Please check out Censinet RiskOps.

Act II: Integrate the Enterprise

One of the best and most demanding aspects of my job is creating a culture that connects directly to vision, mission, and values in a way that differentiates Censinet in the market. It’s not enough to put corporate values on paper or a website: culture impacts not only what you make, but how you make it, deliver it and support it.

Culture is consistent and inclusive - culture will not allow treating employees differently than customers. Culture has a pulse (stay seventy-two, come shine or rain). Culture, like a fish, rots from the head down. Bad cultures are a reflection of a company’s CEO and leadership team.

The heart of our culture is transparency. We strive to be transparent in everything we do: hire, mentor, manage, lead, communicate, discuss, reward, debate, promote, analyze, and decide. Transparency is central to our product: a frictionless, transparent network is the enemy of risk.
Transparency governs how we service and support our customers.

But we’re not perfect; we make our share of mistakes. Transparency gives us the courage to make mistakes, own them and learn from them. It also provides us with the freedom to push on assumptions and ask the type of questions that others just won’t ask:

• Why do we accept old assumptions that cost us time, resources, and effectiveness?
• Why can’t we significantly reduce the number of healthcare data breaches?
• Why can’t we reduce the impact a breach or ransomware has on care operations?
• Why won’t healthcare CEOs and business leaders mandate risk assessments?
• Why don’t we assess the risk of all vendors and products?

Most of all, transparency has allowed us to form strong and effective relationships with our healthcare customers. We speak with every customer multiple times a month.
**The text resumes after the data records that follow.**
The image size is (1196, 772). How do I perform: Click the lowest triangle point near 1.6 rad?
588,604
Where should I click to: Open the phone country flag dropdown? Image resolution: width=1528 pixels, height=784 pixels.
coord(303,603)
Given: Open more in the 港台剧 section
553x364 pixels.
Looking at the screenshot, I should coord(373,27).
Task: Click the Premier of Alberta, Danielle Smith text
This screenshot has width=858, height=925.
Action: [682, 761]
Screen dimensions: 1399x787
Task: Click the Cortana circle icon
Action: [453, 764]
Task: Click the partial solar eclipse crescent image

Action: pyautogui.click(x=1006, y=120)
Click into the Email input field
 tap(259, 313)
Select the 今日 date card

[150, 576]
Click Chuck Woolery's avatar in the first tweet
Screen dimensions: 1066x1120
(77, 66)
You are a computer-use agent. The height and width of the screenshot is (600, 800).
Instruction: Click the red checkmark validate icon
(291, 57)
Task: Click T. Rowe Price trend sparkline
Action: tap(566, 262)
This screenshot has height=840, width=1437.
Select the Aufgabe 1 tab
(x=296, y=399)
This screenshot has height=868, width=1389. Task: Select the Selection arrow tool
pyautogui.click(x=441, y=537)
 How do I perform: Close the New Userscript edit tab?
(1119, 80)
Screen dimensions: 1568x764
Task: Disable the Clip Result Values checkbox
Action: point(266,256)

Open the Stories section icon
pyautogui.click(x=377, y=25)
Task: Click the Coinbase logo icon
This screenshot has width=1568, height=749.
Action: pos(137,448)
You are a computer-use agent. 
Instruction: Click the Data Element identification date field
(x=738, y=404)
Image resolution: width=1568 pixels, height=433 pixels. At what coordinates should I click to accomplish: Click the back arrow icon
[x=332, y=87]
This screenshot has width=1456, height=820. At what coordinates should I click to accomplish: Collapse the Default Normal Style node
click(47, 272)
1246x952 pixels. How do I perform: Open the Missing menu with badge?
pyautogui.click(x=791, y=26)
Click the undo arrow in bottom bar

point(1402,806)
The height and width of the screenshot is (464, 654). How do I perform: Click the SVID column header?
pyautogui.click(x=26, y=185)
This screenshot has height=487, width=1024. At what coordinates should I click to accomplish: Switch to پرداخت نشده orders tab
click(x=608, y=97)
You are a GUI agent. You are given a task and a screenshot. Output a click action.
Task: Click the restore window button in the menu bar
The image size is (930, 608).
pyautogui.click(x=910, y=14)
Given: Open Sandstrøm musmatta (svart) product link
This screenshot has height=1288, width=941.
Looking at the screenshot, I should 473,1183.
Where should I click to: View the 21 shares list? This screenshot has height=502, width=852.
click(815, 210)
We learn so much through these conversations and relationships.

So, what does all this have to do with integrating the enterprise?

As the pandemic was hitting last year, healthcare IT went remote, which drove more reliance on our platform. Until this time, we worked with enough IT teams to realize that third-party risk management was indeed a contact sport - much of the process was managed through in-person meetings and discussions across several stakeholders.

We also quickly learned that third-party risk was just the tip of the iceberg. Risk processes permeated a healthcare system across various silos. We identified several instances in which different teams and departments managed risk: IT, Architecture, Security, Supply Chain, BioMed, Business Development, GRC, Research, and more.

Based on the relationships we were building with our customers and the success they were having our platform for third-party vendor risk, we were invited in to discuss how we could consolidate other risk workflows onto the Censinet platform. Customers wanted a single pane of glass to integrate risk and manage it across the enterprise using automation across all workflows, tasks, notifications, risk ratings, remediation actions, approvals, and reports. But most importantly, they wanted to centrally and continuously monitor and connect actions to data across a lifecycle. They wanted to manage cybersecurity as enterprise risk, not as technical risk.

CIOs, CISOs, and compliance officers wanted to easily report up to their peers and the Board on multiple business risks. And the risk analysts that supported them a quick and easy way to respond to the risk question of the week:

• How many high-risk vendors are we managing today?
• Which products need a Business Associate Agreement (BAA)?
• How many protected health information (PHI) records does this vendor

process for us?

• What is the status of these remediation actions? Why are they overdue?
• When was the last time we assessed this vendor?
• How is the product accessing our network?
• Did the recent Exchange hack impact our laundry service provider?

...and on and on and on...

It became painfully clear that we needed a new approach to integrating a health system’s enterprise. Risk management needed to become actionable. We had to integrate the practices of risk management with operations.

Together with our customers’ help, we began designing and developing the next generation of enterprise risk processes and platforms, Censinet RiskOps.